Federal Reserve
The Federal Reserve ended its "quantitative easing" program Wednesday, cutting the final $15 billion of bond purchases. Reuters

Now that the Federal Reserve has closed the chapter on quantitative easing, what comes next for the U.S. economy? The narrative, according to the Fed, is that its five-year asset-purchasing program helped the U.S. avoid further economic catastrophe in the aftermath of the 2008 financial crisis. But as the third phase of the Fed’s effort, or “QE3,” comes to an end, many economists fear the U.S. economy hasn’t yet returned to full strength and may not be able to withstand a coming global slowdown.

Some economy-watchers point to recent weak retail sales and manufacturing data that may indicate the U.S. is hitting a soft patch. Others worry that a slowdown in global growth could begin to infect the economy.

“A lot of us like to say the U.S. economy is the cleanest dirty shirt in the hamper,” says Stephen Guilfoyle, chief economist at Sarge986.com. Guilfoyle acknowledges there are plenty of signs of recovery, “but I don’t think we’re anywhere near [where] we would like to be,” he says.

Last week’s weaker-than-expected GDP figures out of China did little to help. China, the world's second-largest economy, grew 7.3 percent year-on-year in the third quarter, slower than 7.5 percent in the second quarter. Economists foresee continued slowdown in China in the coming quarters and do not expect the region to meet its growth target of 7.5 percent in 2014. The World Bank recently urged China to cut its economic growth target to 7 percent in 2015 in order to focus on reform rather than meeting specific targets.

Some smaller economies are also a worry, says Srinivas Thiruvadanthai, director of research at the Jerome Levy Forecasting center.

“The U.S. economy on its own looks OK,” Thiruvadanthai says, “but the red flags are going to come from problems abroad. Most importantly, the problems in the emerging markets.”

Certainly, the U.S. economy has a history of flourishing while withstanding slowdowns across the globe. In 1997, for instance, the U.S. boomed and avoided financial contagion while much of Asia endured an economic meltdown.

But is the U.S. economy strong enough to remain immune today?

“If China were to cave in, it would certainly impact the United States,” said Peter Cardillo, chief market economist at Rockwell Global Capital. In the ‘90s, Cardillo notes, “China was not the powerhouse of Asia. It was an emerging market that was just beginning to take off. Now it’s the second-largest economy of the world, and if the second-largest economy in the world is feeling ill, that sickness becomes contagious.”

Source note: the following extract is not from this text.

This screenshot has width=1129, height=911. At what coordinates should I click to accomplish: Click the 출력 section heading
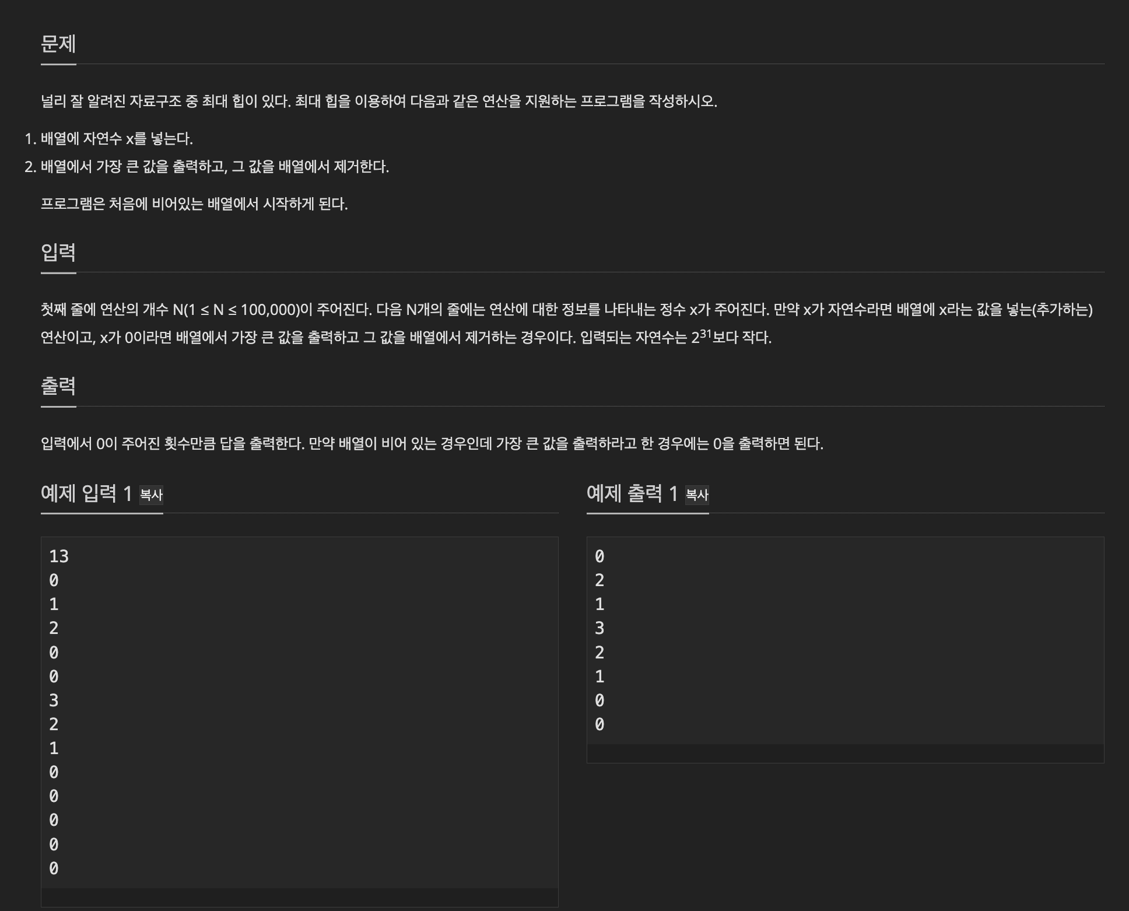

The U.S. is in a different place today, too. In the late ‘90s, the economy benefited from a combination of ideal conditions: peaking productivity from baby boomers, a debt cycle that had not yet peaked, and a “once in a generation” technology boom, observes Edward Dempsey, chief investment officer at Pension Partners, LLC.

Aside from quantitative easing, the Federal Reserve has other tools at its disposal, which it could use if necessary. The central bank controls three levers of monetary policy: Open market operations, or the purchase and sale of securities in the open market; the discount rate, which is the interest rate charged to commercial banks and other depository institutions on loans they receive from regional Federal Reserve Banks; and manipulation of reserve requirements, the amount of money a depository institution must hold in reserve against certain deposit liabilities.

The central bank will apply all of these mechanisms moving forward. It could also return to quantitative easing. However, says Guilfoyle, “I think it would be seen as a failure if they went back to it too quick.”

Economists are now watching the Fed’s $4.5 trillion balance sheet, one of the bank's "passive" tools. The central bank could avoid selling the bonds it purchased as part of QE on the secondary markets to reduce supply to keep interest rates low. Meaning, the Fed can impact the supply side of the market for treasuries and mortgaged-backed securities by not selling.

The central bank has been winding down its bond-buying program since January and decided at its previous meeting in September to end the asset-purchasing program this month if the economy continued to improve. However, Federal Open Market Committee kept short-term rates near zero, which many investors expect to be raised in the middle of 2015.

Minutes from the Federal Reserve's latest Oct. 28-29 meeting are scheduled to be released on Nov. 19.